On Friday, Princeton University’s undergraduates voted on this question: “Shall the undergraduates call on the Trustees of Princeton University and the Princeton University Investment Company (‘PRINCO’) to divest from multinational corporations that maintain the infrastructure of the Israeli occupation of the West Bank, facilitate Israel’s and Egypt’s collective punishment of Palestinian civilians in the West Bank and Gaza Strip, and facilitate state repression against Palestinians by Israeli, Egyptian, and Palestinian Authority security forces, until these corporations cease such activities?”

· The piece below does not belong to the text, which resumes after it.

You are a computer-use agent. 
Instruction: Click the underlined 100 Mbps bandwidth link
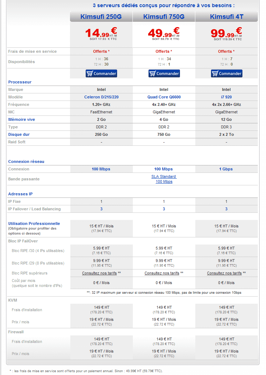click(164, 181)
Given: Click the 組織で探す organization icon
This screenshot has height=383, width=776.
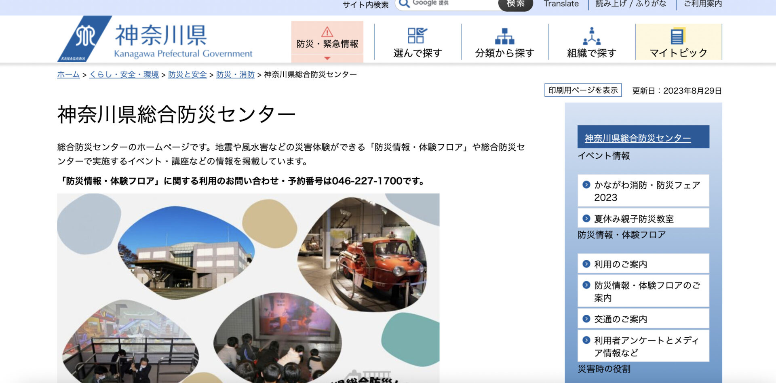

Although the question mentions Egypt and the Palestinian Authority (but not Hamas), the proposers have made it clear that their ultimate purpose is get Princeton “to divest from multinational corporations that are complicit in the Israeli occupation of the West Bank and blockade of the Gaza Strip until these corporations cease such activities.” In other words, the sole reason to object to Egypt or the Palestinian Authority is that they facilitate Israeli oppression.
Fortunately, Princeton’s undergraduates resisted the star power of Cornel West and the urging of more than a few faculty members, and voted the resolution down, 1067-965. The divestment campaign at Princeton joins other recent failed efforts at the University of Texas at Austin and the University of New Mexico. But as usual, the pro-divestment side is claiming victory for having opened up a conversation that has in fact been incessant on college campuses for the past decade, when the latest effort to turn Israel into a pariah state, Israeli Apartheid Week, was launched on our campuses.
It was reasonable, after this summer’s Gaza offensive, to expect a very bad year for the treatment of Israel on college campuses. But in fact, although divestment resolutions have been passed at UCLA, Northwestern, and Stanford, among other places, divestment has done no better this year than last. It is hard to say why, but perhaps Princeton’s undergraduates and others who rejected divestment could see that they were being played for fools. Perhaps they grasped that divestment is an entering wedge for the broader boycott, divestment, sanctions movement, which puts the very right of Israel to exist in question. Perhaps they understood that activists were taking advantage of student government elections, in which few vote, to produce the appearance of a consensus against Israel on campus.
Perhaps, finally, they reacted against the barely disguised anti-Semitism that has been brought to the surface this year. As Rabbi Evan Goldman, director of Hillel at the University of California, Santa Barbara, reported of the lengthy divestment debate at UCSB, one student senator spoke of “the power, money and influence of the Jewish community…. [T]here were audible gasps in the audience.” At least there were gasps. A USCB student in attendance at the same debate was disgusted by “the normalization of anti-Semitic language so casually thrown around at the meeting. In those eight hours, I was told that Jews control the government, that all Jews are rich, that Zionism is racism, that the marginalization of Jewish students is justified because it prevents the marginalization of other minority groups, that Israel sterilizes its Ethiopian women.”
It is heartening that divestment lost at UCSB, as it lost at Princeton, but disheartening that the vote—reportedly a third attempt at passing divestment at UCSB—was close. Students and faculty, even if they feel no stake in the Israeli-Palestinian conflict, need to get off the sidelines and understand that the use of colleges and universities as weapons in a propaganda war undermines them.